To get the unconditional probability of a bigram (i.e., the frequency of a bigram relative to all bigrams), you need to know the total number of bigrams in your corpus:

```python
# we *can* compute bigram probabilities the same way as single-word frequencies
abstract_bigrams_dict = defaultdict(int)
for abstract in abstracts:
  tokenized_abstract = word_tokenize(abstract)
  for i, word in enumerate(tokenized_abstract):
    if i < (len(tokenized_abstract) - 1):
      next_word = tokenized_abstract[i + 1]
      bigram = (word, next_word)
      abstract_bigrams_dict[bigram] += 1

total_number_of_bigrams = sum(abstract_bigrams_dict.values())
```

# Quiz yourself:

What do we need to change about the above code to handle trigrams and even larger sequences?

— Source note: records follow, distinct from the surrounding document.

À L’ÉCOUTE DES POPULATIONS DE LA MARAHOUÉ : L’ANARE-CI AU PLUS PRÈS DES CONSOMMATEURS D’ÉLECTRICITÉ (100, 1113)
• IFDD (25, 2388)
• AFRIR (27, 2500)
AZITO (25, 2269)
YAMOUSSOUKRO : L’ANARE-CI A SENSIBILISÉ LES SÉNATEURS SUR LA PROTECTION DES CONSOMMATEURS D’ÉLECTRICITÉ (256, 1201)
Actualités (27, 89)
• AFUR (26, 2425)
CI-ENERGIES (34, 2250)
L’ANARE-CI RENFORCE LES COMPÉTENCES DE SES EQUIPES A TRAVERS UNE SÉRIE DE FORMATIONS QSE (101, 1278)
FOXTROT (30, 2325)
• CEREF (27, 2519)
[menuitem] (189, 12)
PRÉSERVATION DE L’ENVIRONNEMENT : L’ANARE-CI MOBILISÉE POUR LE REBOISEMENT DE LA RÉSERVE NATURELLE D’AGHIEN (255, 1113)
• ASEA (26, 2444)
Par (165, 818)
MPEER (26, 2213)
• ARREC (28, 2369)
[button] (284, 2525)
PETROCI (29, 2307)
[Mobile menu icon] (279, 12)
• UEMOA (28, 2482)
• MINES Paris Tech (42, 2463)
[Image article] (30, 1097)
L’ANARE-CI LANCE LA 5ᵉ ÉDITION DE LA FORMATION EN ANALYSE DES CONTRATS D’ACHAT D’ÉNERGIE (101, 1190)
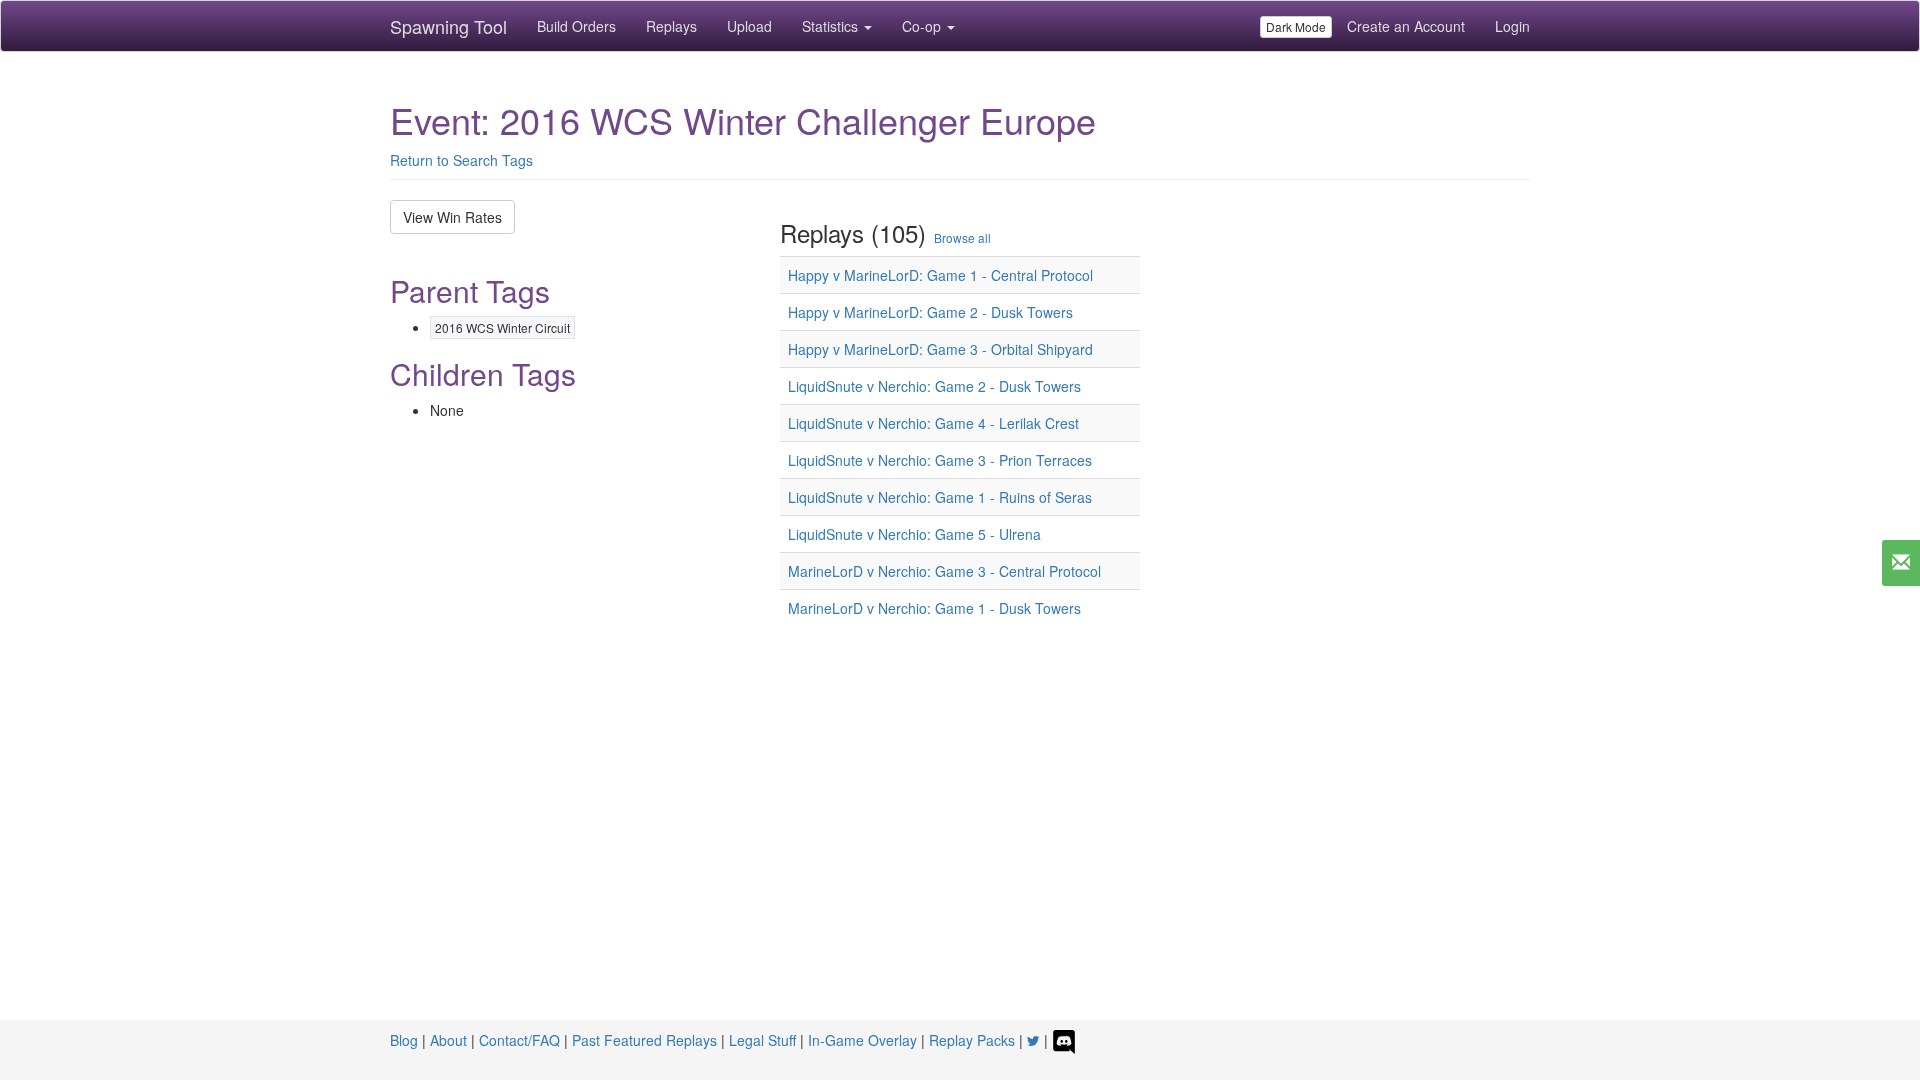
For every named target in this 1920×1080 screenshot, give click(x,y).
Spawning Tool (448, 26)
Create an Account (1406, 26)
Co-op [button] (923, 26)
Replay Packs (972, 1040)
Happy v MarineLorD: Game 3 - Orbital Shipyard (940, 349)
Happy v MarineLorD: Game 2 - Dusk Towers (930, 312)
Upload (749, 26)
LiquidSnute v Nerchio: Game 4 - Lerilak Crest (933, 423)
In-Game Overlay (862, 1040)
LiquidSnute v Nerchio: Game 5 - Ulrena (914, 534)
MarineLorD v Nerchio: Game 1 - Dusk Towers (934, 608)
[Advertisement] (960, 836)
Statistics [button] (832, 26)
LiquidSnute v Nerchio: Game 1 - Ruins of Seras (940, 497)
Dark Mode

## Computing conditional probabilities

Now that you have a dictionary of word and bigram counts, you can compute conditional probabilities. Formally, for a pair of words that occur in sequence in a sentence $w_1$ and $w_2$, these are defined as:

$\large p(w_2|w_1) = \large \frac{p(w_1 w_2)}{p(w_1)}$

We already know $p(w_1)$. To compute the probability of a _single_ word, all we have to do is find the frequency of A and divide it by the sum of the counts all of the words.

We already know the frequency of $p(A B)$ because we computed the frequencies of the words occurring together. For example, the frequency of "parsing algorithms" is 21 (from the above). 

In order to compute the _unconditional probability of a bigram_ ($p(w_1)$), all we have to do is divide by the count of all of the pairs of words in our dataset (i.e., the total number we have seen $w_1$).

## Zipf's Law and sparsity

Language data is distributed in a very "concentrated" or predictable way. While we do not always know what someone is going to say next, we can generally make a pretty good guess and not be too far off. Language is much more predictable than, say, coin flips or dice rolls. The non-randomness of language can be seen by analyzing how "peaky" several distributions that we use to analyze corpora are. 

These extremely rare events can cause a major problem for NLP because sometimes:

1. They are a nuisance (for example, they may be typos)
2. They are exactly what we want to know (they uniquely characterize a text)

The most important of these distributions is the [Zipf-Mandelbrot distribution](https://en.wikipedia.org/wiki/Zipf%E2%80%93Mandelbrot_law)). 

Keeping with this, very few bigrams occur very many times, and many bigrams occur very few times. This trade-off is commonly seen with co-occurrence data across fields, such as the prevalence of different species in a natural area, what songs appear together on playlists, etc.

# Quiz yourself:

* How do you think Zipf's law interacts with n-grams of different sizes?
* How do you think the distribution of bigram frequencies is different from a distribution of all pairs if they co-occurred _independently_?